Document text:
----
In both cases of MFI IPOs, people who may once have created MFIs with the noble intention of making a contribution to development, put the MFIs they had created into the hands of “the capital market.” Apparently they thereby lost control over the MFIs and became unable or unwilling to maintain the developmental orientation they may once have had. More precisely, they put their MFIs into the hands of hedge funds and private equity companies – that is, of investors who presumably are only interested in profit and are indifferent to developmental and social effects and aspirations.

We can thus conslude that while MF continues to be socially, morally and economically valuable undertaking, recent developments have caused a moral crises of MF resulting from the excessive commercialization which should and can be avoided.

India has recently come out with a draft bill on MF which among others proposes to cap the upper rate at which loans can be given, method of recovery of loans from the borrorwers, limit on multiple laons by the borrower and bringing a tighter regime of the regulator on the functioning of MFIs. While it may address some of the ills that have plagued and paralysed the sector, the ripple effect of what happened in Andhra Pradesh, the defiant attitude of some of the MFI (thinking that Government in any case will have to bail them out), reluctance of Banks to pump in further funding into the MF and a slight political bias against MFIs (which, while may be justified in terms of excessive commercialization has the danger of drying out entire MF market and forcing people esp women to turn to money lenders yet again)may continue to pose serious obstacles in restoring a MF market which works for the benefit of the borrowers and yet is commecially vaible. The need for MFI has emerged on account of the failure of the Banking sector to be accessable in every nook and corner of the country and thus forcing poor borrowers to pay that extra differntial and the long term solution is "Financial Inclusion" which will ensure that Loans are available to the poor and needy and the Bank determined interest rates.

ps. I was greatly inspired reading "Ethics in Microfinance" by Reinhard H. Schmidt ("Value & Ethincs for the 21st Century, a BBVA publication) and most of these thoughts flow from him.

7 comments:

  1. Dear Arvind,

    This is an excellent review of the history of the financial access movement world-wide and in India. And, to my mind there is no question that there is much work that is ahead of us if the challenges of financial access are to be fully resolved, including those of high interest rates, rigid product designs, limited product suites, and absence of any kind of cogent financial advice combined with comprehensive customer protection legislation.
----
Excerpted data:
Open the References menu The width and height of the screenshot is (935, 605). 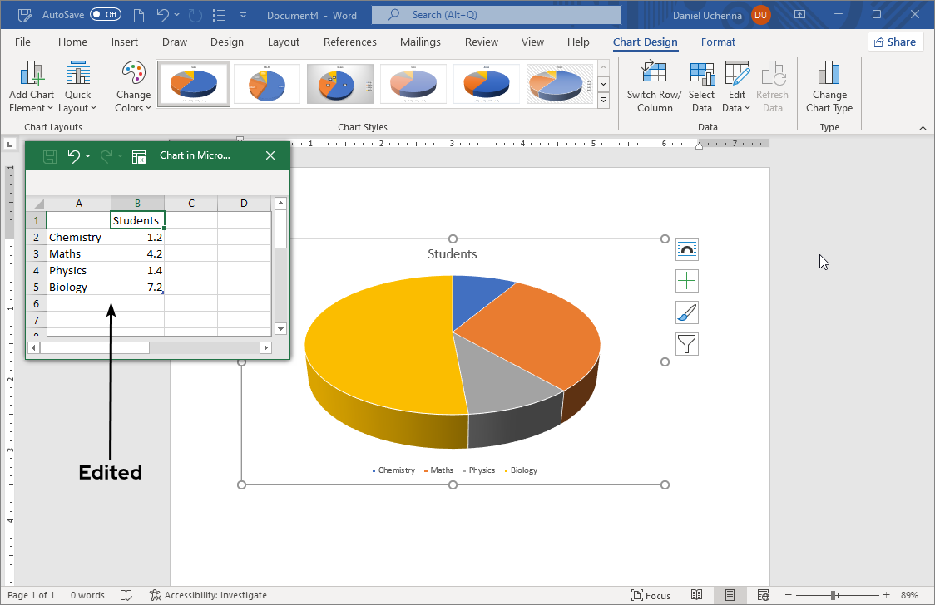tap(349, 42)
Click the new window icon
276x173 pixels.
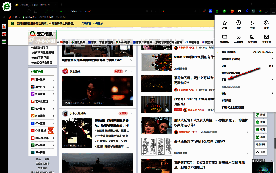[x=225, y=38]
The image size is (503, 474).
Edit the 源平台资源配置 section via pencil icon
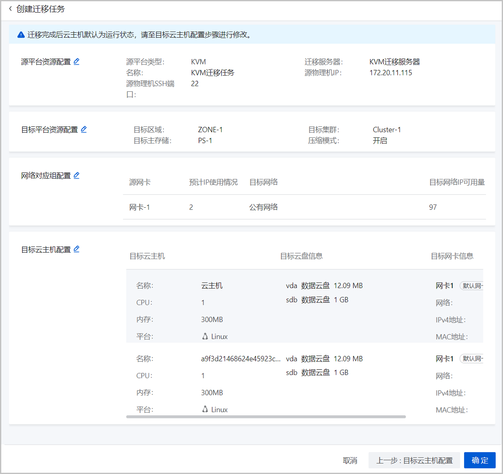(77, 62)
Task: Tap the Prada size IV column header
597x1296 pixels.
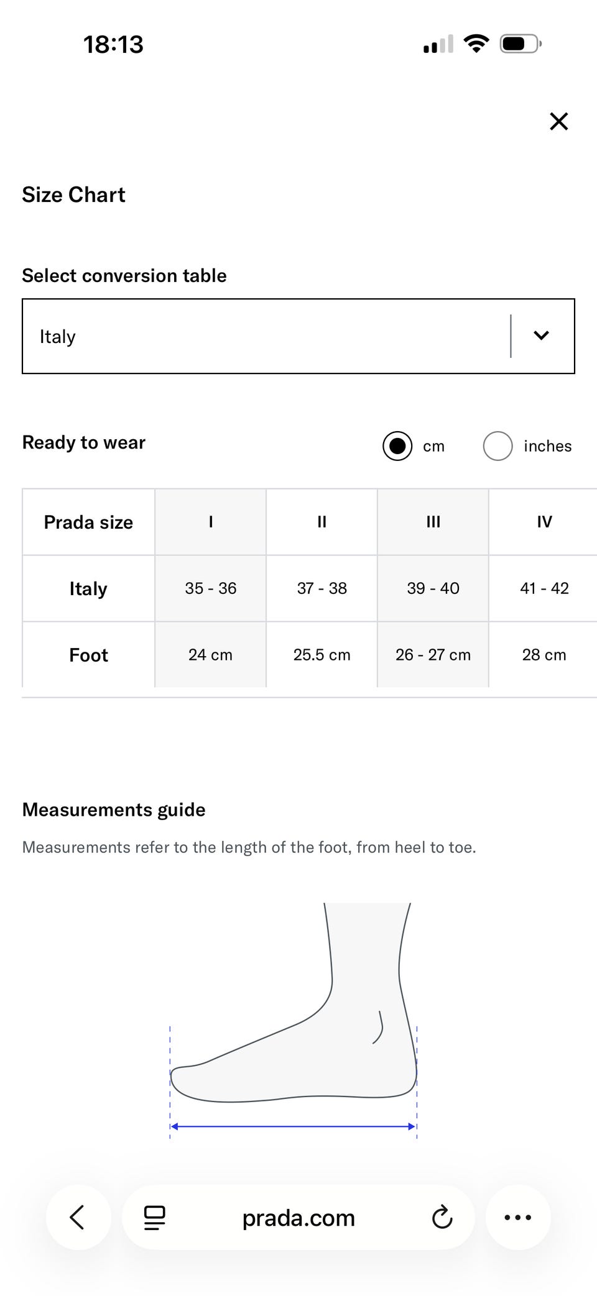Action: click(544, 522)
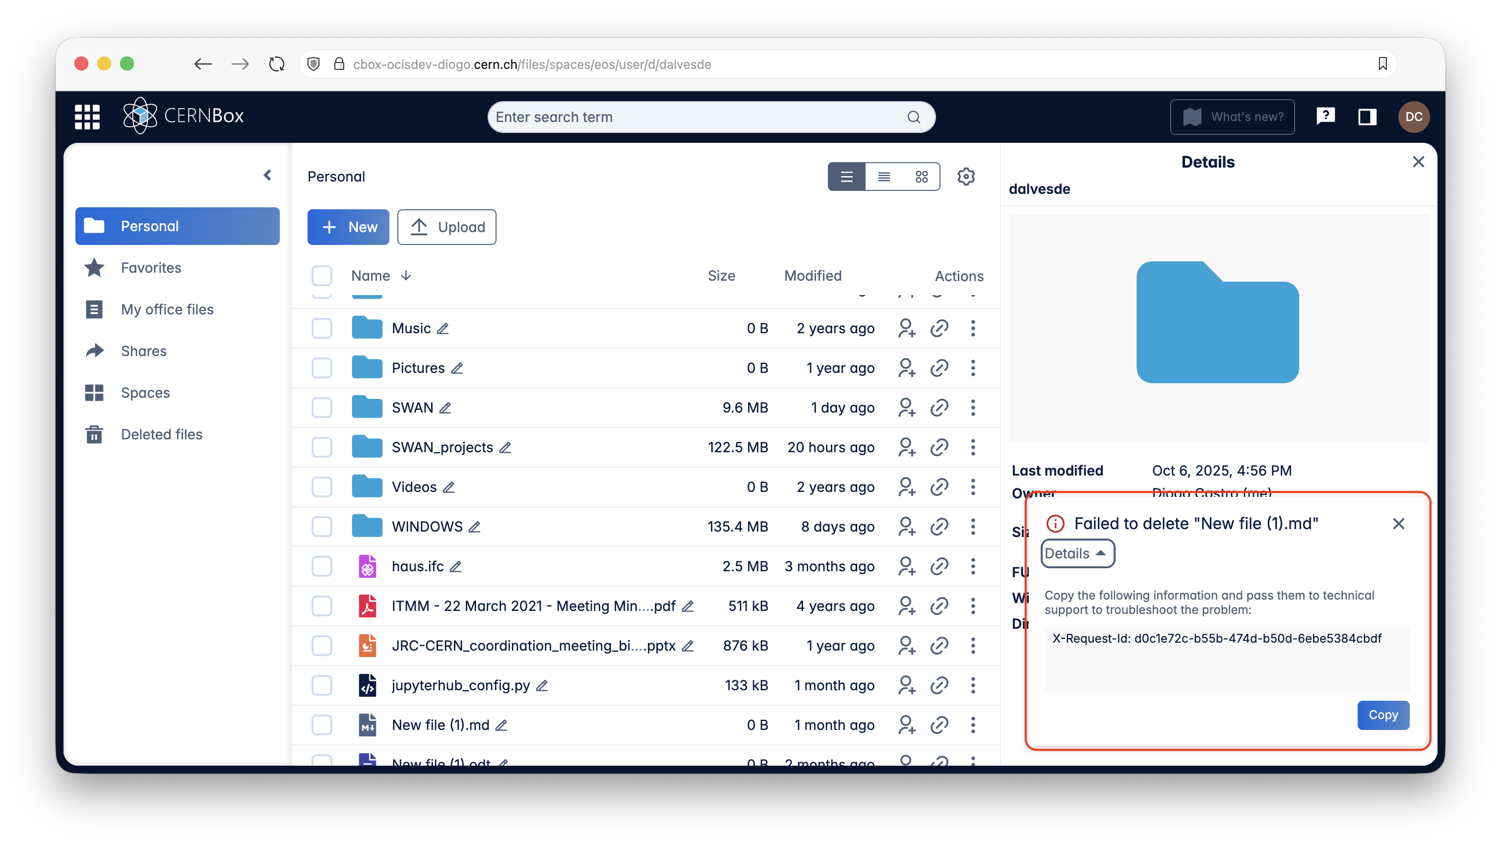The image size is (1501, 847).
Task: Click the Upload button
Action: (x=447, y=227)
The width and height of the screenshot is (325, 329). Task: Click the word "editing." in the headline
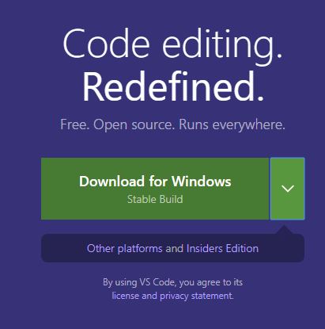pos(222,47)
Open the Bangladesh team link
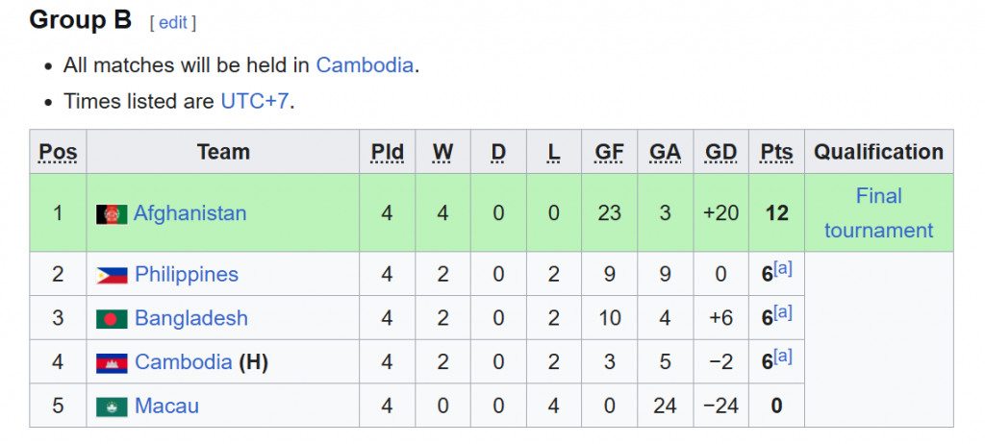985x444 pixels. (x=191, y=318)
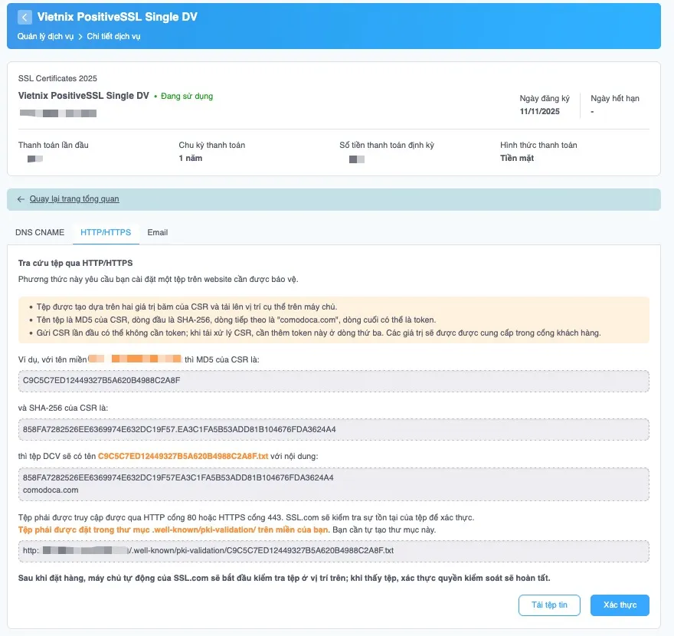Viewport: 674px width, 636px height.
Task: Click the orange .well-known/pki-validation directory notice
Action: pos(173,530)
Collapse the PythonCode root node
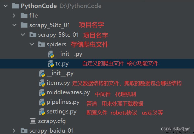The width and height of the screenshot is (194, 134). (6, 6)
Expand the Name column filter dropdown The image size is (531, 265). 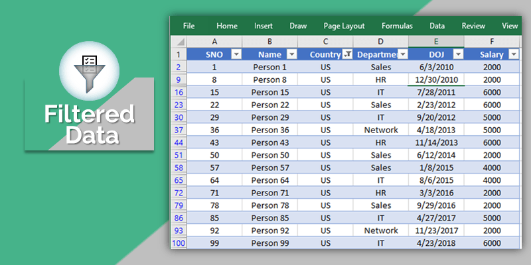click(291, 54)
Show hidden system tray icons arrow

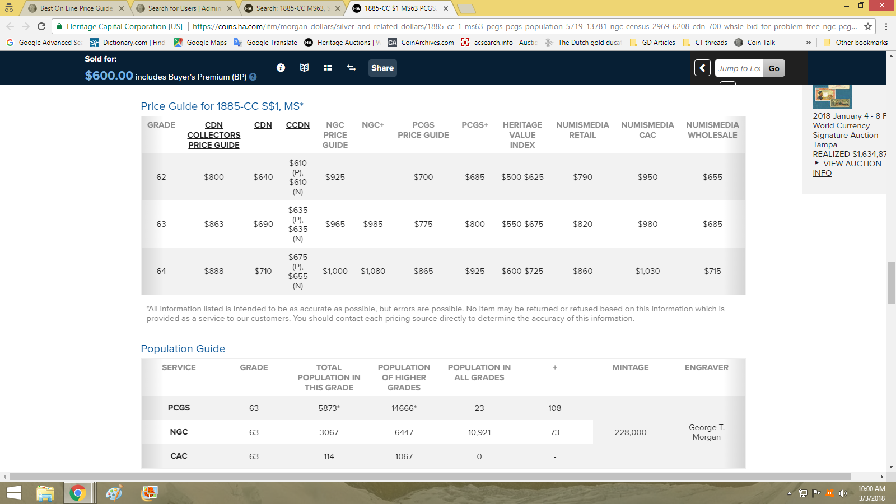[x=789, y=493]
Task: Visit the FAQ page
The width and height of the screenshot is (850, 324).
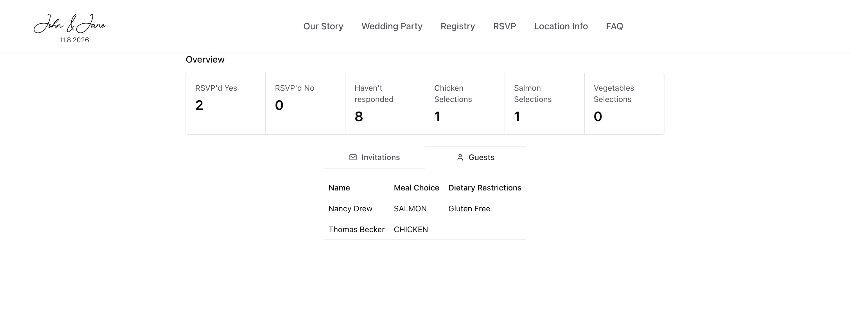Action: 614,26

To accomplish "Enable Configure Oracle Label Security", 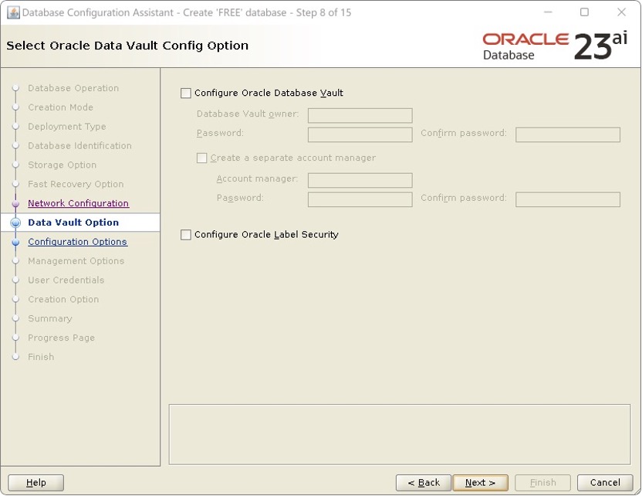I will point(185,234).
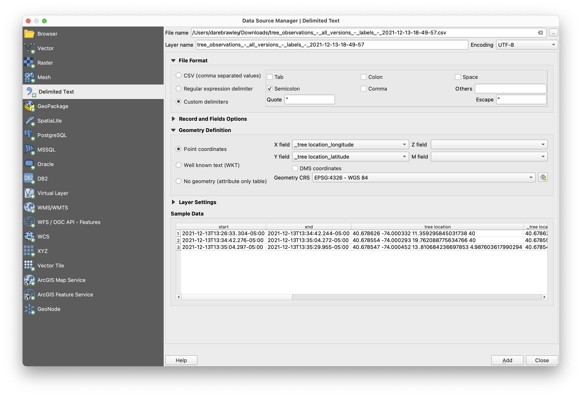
----
Task set:
a) Quote the microfinance post from "ps. I was greatly" to "customer protection legislation.".
b) Please lay out the listing as a numbered list from the line with "The image size is (503, 474)." to the line with "Action: (x=447, y=227)", skipping blank lines and leaving out the pictures.
The listing is unrelated to the microfinance post.

Task responses:
a)
ps. I was greatly inspired reading "Ethics in Microfinance" by Reinhard H. Schmidt ("Value & Ethincs for the 21st Century, a BBVA publication) and most of these thoughts flow from him.

7 comments:

  1. Dear Arvind,

    This is an excellent review of the history of the financial access movement world-wide and in India. And, to my mind there is no question that there is much work that is ahead of us if the challenges of financial access are to be fully resolved, including those of high interest rates, rigid product designs, limited product suites, and absence of any kind of cogent financial advice combined with comprehensive customer protection legislation.

b)
1. The image size is (503, 474).
2. Edit the 源平台资源配置 section via pencil icon
3. (77, 62)
4. Task: Tap the Prada size IV column header
5. 597x1296 pixels.
6. Action: click(544, 522)
7. The image size is (1501, 847).
8. Task: Click the Upload button
9. Action: (x=447, y=227)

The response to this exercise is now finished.